In practice a free market is rarely if ever efficient in terms of waste, yet it generates enough wealth to make up for it. In the case of government we have a single payer that contracts out to a number of private or public contractors, however price alone is not the sole benchmark. She notes that the utilitarian Jeremy Bentham introduced the notion of accountability. While we turn away from government to provide services we turn back to it to provide standards and monitor quality.
The final chapter looks at a new trend, that governments not only give us the citizen-consumer the liberty to choose, but the additional notion that they guarantee the availability of choice.
The book is organized into six chapters and was originally delivered on CBC radio and in a public forum in six parts for the annual Massey lectures in 2001. There is also short postscript chapter on the nature of Security in the Post Industrial Age, apropos of 9/11. Stein concludes that efficiency is more a means than an end, a process, not a value, a cultic shibboleth that that masks unstated goals. And perhaps it would be better if we say more precisely what we mean so that we achieve what we want.

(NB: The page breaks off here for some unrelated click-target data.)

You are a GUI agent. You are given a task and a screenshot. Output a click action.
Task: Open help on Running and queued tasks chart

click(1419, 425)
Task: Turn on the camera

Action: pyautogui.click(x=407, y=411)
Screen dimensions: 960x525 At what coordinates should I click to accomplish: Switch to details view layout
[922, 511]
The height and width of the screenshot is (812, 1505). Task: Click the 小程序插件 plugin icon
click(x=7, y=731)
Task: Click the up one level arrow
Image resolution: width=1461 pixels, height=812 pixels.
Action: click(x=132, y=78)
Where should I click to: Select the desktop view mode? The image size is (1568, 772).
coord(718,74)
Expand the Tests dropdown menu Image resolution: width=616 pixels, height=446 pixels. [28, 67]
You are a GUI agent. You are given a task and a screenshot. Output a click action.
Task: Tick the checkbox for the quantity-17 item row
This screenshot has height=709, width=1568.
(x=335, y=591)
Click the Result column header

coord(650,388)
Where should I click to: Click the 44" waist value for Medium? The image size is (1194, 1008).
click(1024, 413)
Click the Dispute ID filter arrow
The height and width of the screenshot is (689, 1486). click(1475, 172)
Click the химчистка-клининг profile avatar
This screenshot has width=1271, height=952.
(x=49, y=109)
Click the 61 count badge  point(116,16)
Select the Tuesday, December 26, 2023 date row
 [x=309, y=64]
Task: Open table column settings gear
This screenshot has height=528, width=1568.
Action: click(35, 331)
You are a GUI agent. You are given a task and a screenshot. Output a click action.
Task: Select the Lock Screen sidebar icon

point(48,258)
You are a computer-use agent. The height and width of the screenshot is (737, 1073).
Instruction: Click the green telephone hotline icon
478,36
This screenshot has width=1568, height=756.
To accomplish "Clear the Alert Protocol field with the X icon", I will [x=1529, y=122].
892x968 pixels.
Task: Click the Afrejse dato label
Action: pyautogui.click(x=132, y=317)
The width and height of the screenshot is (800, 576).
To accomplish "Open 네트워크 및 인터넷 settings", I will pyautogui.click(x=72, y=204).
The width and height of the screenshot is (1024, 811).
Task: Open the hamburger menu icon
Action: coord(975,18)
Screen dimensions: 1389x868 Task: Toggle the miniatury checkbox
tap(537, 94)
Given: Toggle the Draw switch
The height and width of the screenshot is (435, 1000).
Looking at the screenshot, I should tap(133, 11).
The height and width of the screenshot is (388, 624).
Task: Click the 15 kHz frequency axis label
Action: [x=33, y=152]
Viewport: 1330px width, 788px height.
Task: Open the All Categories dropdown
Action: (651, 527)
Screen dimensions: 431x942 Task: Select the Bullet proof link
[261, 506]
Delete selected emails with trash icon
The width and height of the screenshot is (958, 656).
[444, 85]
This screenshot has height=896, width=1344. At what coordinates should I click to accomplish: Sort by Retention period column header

Although the lectures brought up some points worthy of further interrogation and consideration, I found the overall impact of them to be somewhat disappointing. The distinctly Canadian centrist perspective on the topic was interesting to see (especially because this topic usually gets treated from a more private market-focused, American perspective), though I had really hoped for a more socialist-leaning conclusion. The lectures are a bit of a love letter to neoliberalism in places, even though Stein attempts to provide a humanist lens here and there with the focus on healthcare and education. Those were probably the high points of the series, for me, as I learned some new things about the public-private divide and systems which attempt to blend the two.
Having taken place originally in 2001, the concluding focus on security, terrorism, and international war seemed shoehorned into the subject, and dates the lectures a bit, as well. On the whole, I wouldn't particularly recommend them, but they provided a diverting enough bit of popular political philosophy to do housework to.
How do we find balance between services provided by a public authority and the right to choose which services (public or private) are best to use - most efficient? The issues are education, medical care, and national security. We must decide what service to give up in order to be comfortable with another. It's not as easy as it looks.
I wasn't able to get into this book beyond 50 or so pages because I find Stein to be a desperately dull and uninspired thinker. She always seems startled by some of the most obvious and mundane observations. Years have past since she wrote these lectures and they have not been kind to her liberal sensibilities and predictions, especially where globalization is concerned, but then again, Stein shouldn't be making assertions that she has no business making. In a more dynamic and thoughtful writer's hands this topic could have been incredibly interesting instead of painfully dull.
This book talks about the basic premise that Canada's public goods and services are currently judged by politicians and citizens based on cost-efficiency, rather than effectiveness. Its an important concept that has given me a new method for assessing how our government works, but since I'm not writing a sociology paper I would have preferred, like, the Coles Notes version.